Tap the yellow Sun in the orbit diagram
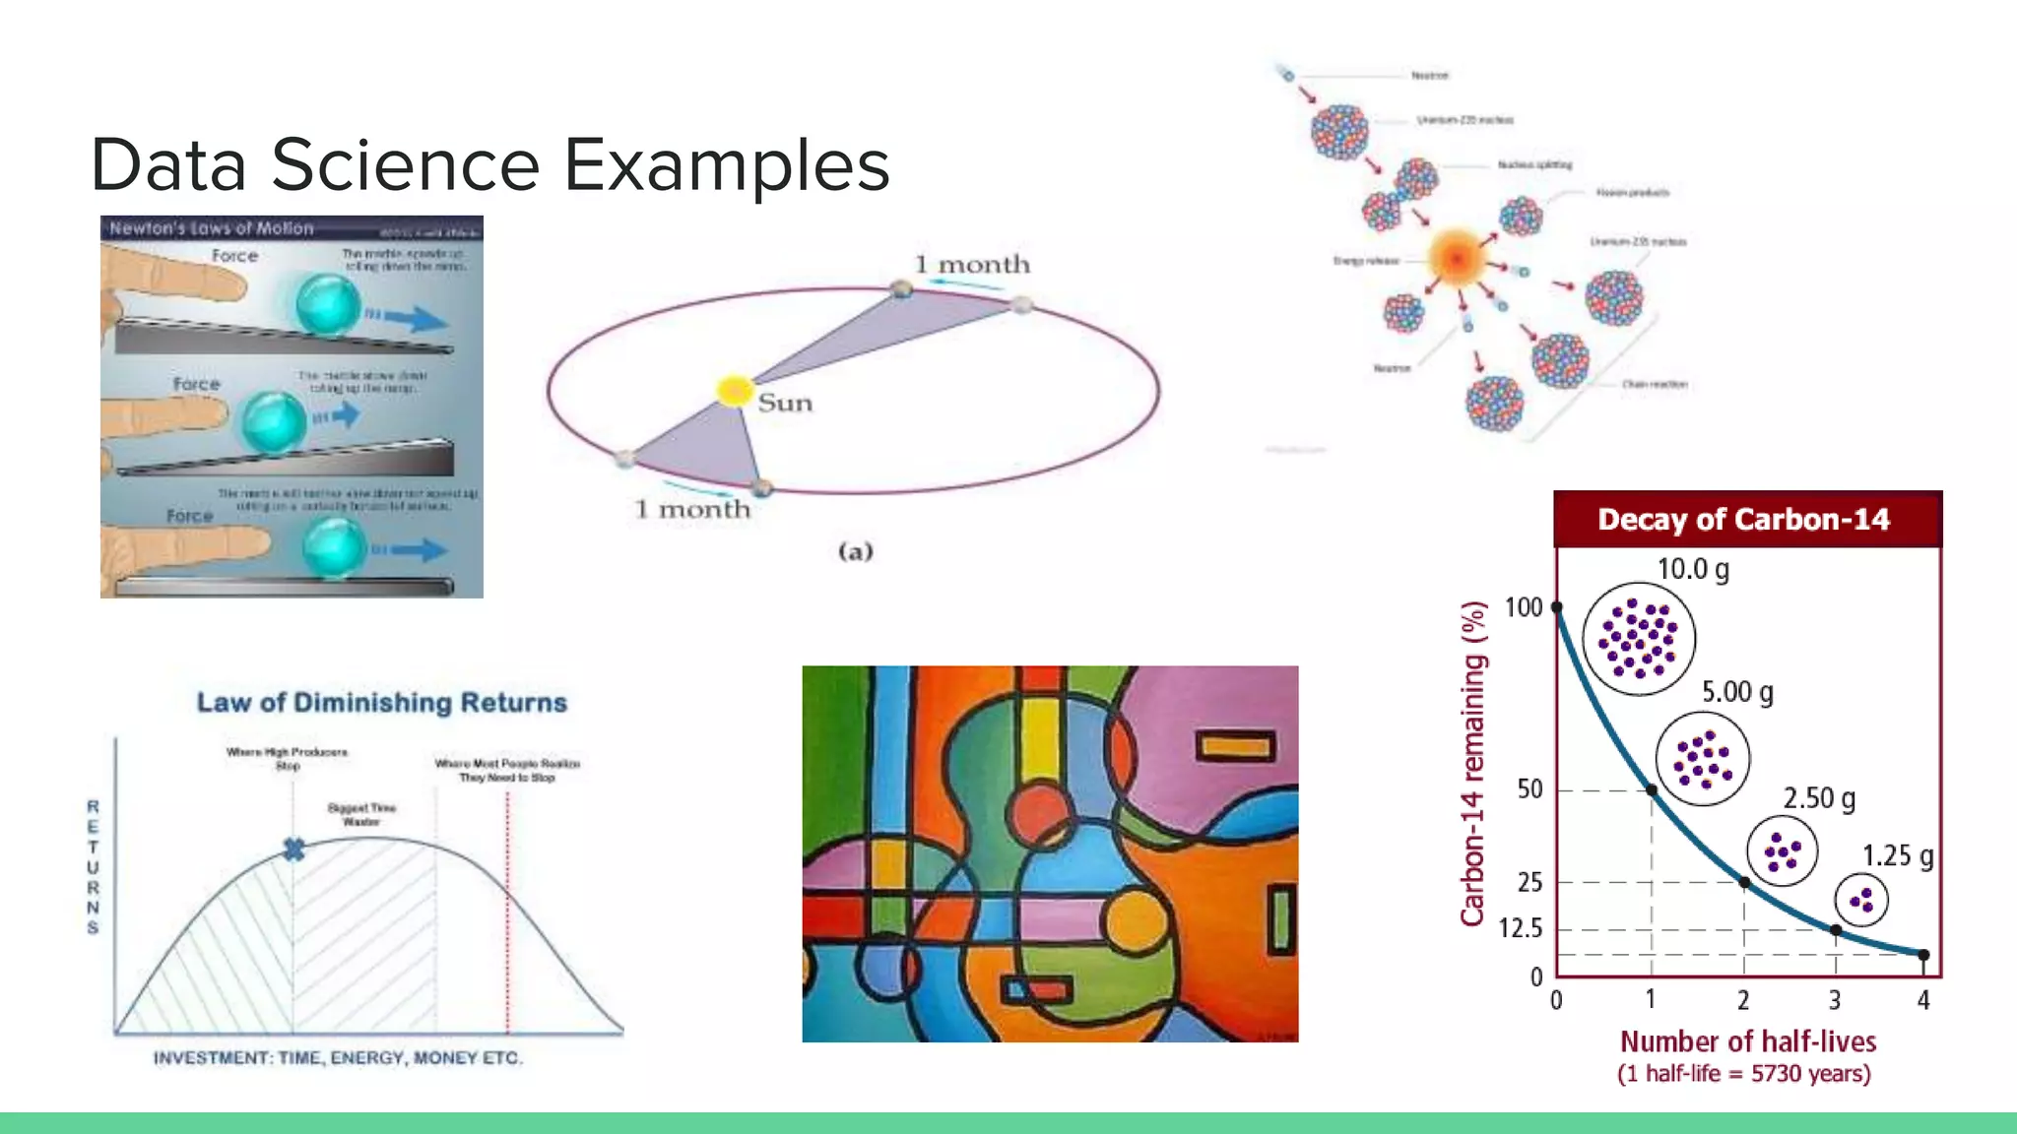[x=734, y=391]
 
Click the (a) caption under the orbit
[x=855, y=551]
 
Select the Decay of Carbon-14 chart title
[x=1743, y=520]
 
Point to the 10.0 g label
[x=1693, y=569]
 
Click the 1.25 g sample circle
[x=1860, y=900]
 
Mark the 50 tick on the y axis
[x=1529, y=789]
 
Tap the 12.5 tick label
[x=1521, y=928]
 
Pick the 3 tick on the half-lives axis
[x=1835, y=1000]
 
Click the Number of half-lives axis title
[x=1748, y=1041]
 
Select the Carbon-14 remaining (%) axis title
[x=1472, y=764]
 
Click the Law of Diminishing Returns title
[x=382, y=703]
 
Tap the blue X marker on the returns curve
[x=293, y=849]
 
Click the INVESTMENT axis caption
[x=338, y=1058]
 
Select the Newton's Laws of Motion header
[x=212, y=228]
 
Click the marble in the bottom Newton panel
[x=334, y=546]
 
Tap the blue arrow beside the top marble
[x=414, y=318]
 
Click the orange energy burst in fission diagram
[x=1456, y=258]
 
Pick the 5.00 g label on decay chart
[x=1737, y=692]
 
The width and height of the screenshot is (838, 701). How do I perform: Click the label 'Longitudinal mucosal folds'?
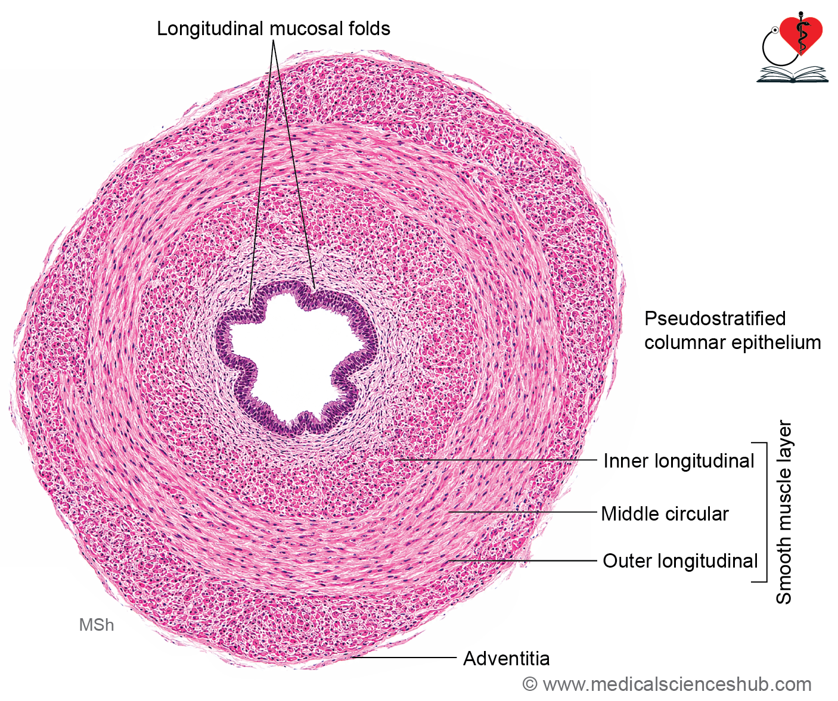click(274, 29)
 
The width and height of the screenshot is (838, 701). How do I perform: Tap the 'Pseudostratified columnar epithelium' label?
click(733, 331)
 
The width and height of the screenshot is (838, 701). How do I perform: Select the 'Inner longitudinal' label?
click(679, 461)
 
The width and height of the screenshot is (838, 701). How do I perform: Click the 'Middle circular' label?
click(665, 514)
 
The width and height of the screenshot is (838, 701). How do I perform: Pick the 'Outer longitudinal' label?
click(680, 560)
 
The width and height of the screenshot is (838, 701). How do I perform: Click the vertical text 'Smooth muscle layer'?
click(783, 512)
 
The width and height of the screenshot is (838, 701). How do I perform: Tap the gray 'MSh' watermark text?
click(97, 625)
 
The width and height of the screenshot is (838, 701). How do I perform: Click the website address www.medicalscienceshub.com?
click(677, 684)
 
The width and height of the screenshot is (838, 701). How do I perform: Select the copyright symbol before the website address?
click(530, 684)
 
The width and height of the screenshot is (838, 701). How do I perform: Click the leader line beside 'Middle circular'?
click(523, 512)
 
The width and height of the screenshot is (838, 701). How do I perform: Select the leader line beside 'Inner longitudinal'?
click(496, 460)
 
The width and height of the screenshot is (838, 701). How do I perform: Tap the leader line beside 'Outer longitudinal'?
click(523, 560)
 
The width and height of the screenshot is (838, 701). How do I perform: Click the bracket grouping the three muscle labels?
click(766, 512)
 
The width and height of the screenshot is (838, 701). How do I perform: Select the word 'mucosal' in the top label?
click(304, 29)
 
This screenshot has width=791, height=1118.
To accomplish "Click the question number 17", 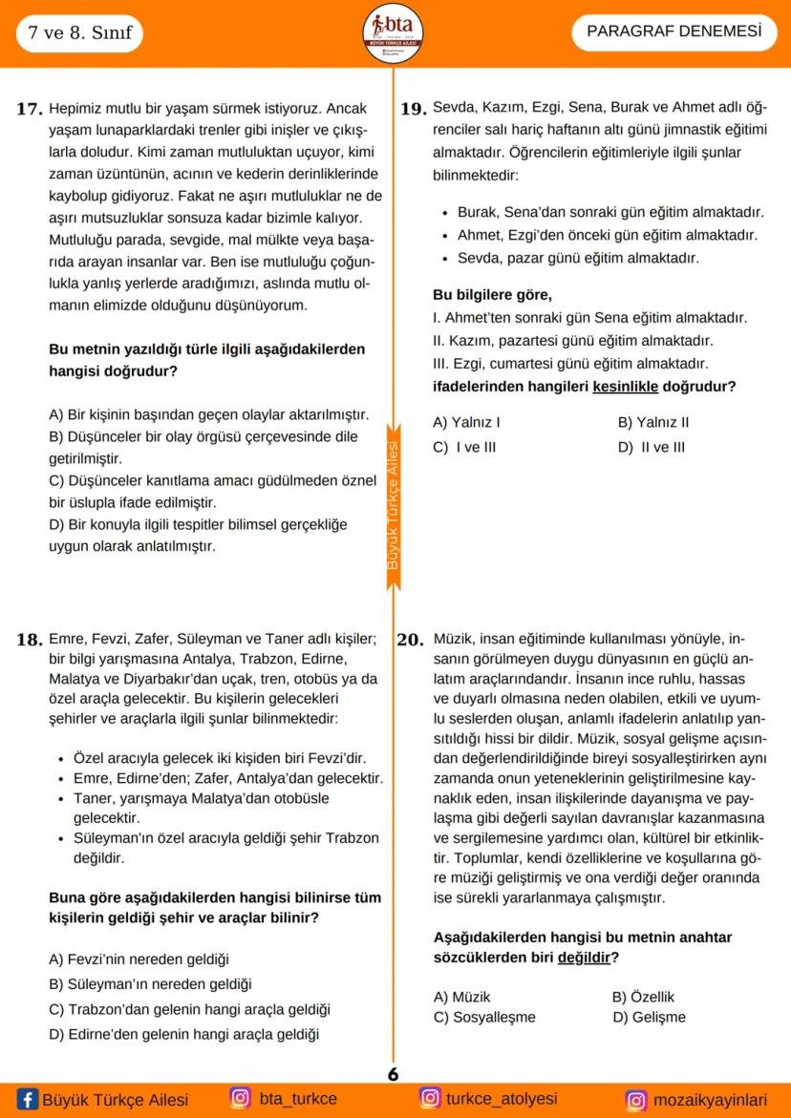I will (30, 109).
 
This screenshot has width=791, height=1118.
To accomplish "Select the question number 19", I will (413, 109).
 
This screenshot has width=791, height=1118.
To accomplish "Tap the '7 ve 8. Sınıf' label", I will (73, 34).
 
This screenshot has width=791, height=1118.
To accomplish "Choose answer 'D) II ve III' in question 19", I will (652, 447).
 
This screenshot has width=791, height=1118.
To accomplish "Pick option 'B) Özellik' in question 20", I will (643, 996).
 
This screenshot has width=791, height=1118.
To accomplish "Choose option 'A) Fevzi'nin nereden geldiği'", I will (139, 959).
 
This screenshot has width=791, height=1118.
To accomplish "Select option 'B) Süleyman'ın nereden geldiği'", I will (149, 983).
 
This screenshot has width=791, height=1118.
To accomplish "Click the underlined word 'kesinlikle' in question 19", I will (626, 387).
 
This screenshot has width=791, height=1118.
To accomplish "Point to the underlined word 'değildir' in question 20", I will (584, 958).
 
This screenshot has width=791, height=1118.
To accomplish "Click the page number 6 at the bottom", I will (393, 1073).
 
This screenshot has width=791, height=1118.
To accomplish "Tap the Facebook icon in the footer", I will (28, 1100).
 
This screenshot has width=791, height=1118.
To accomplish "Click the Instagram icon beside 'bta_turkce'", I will (240, 1099).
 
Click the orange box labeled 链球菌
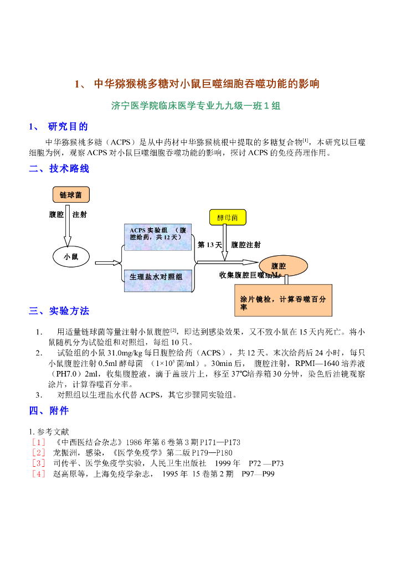70,195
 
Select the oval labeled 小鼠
70,256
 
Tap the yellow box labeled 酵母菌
228,218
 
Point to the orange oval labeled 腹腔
279,266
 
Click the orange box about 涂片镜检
283,300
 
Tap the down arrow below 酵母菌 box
224,243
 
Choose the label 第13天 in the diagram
209,244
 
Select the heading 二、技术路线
59,169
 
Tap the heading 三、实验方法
59,311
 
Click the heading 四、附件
49,411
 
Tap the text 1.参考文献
49,431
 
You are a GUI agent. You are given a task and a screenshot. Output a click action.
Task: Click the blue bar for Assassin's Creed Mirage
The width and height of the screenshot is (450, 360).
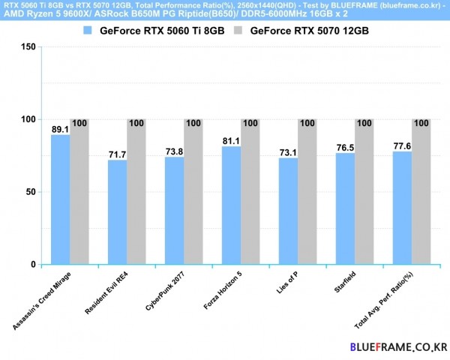click(61, 200)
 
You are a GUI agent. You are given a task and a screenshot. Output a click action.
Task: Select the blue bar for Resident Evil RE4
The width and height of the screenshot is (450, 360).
click(118, 212)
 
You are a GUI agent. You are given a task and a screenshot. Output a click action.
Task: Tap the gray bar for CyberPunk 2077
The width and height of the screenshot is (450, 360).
click(194, 192)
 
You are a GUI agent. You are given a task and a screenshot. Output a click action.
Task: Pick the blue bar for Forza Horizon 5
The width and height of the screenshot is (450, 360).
click(232, 206)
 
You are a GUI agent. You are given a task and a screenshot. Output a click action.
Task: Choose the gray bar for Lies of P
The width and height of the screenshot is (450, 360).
click(308, 192)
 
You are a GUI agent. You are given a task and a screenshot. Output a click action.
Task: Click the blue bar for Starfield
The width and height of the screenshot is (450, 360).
click(346, 208)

Exercise objective
Give everything from the first of the lines above down to the one containing "[x=1529, y=789]", both included, as a Markdown table with the columns Row and Line. Skip blank lines and leave the pictures out.

Problem solution
| Row | Line |
|---|---|
| 1 | Tap the yellow Sun in the orbit diagram |
| 2 | [x=734, y=391] |
| 3 | Click the (a) caption under the orbit |
| 4 | [x=855, y=551] |
| 5 | Select the Decay of Carbon-14 chart title |
| 6 | [x=1743, y=520] |
| 7 | Point to the 10.0 g label |
| 8 | [x=1693, y=569] |
| 9 | Click the 1.25 g sample circle |
| 10 | [x=1860, y=900] |
| 11 | Mark the 50 tick on the y axis |
| 12 | [x=1529, y=789] |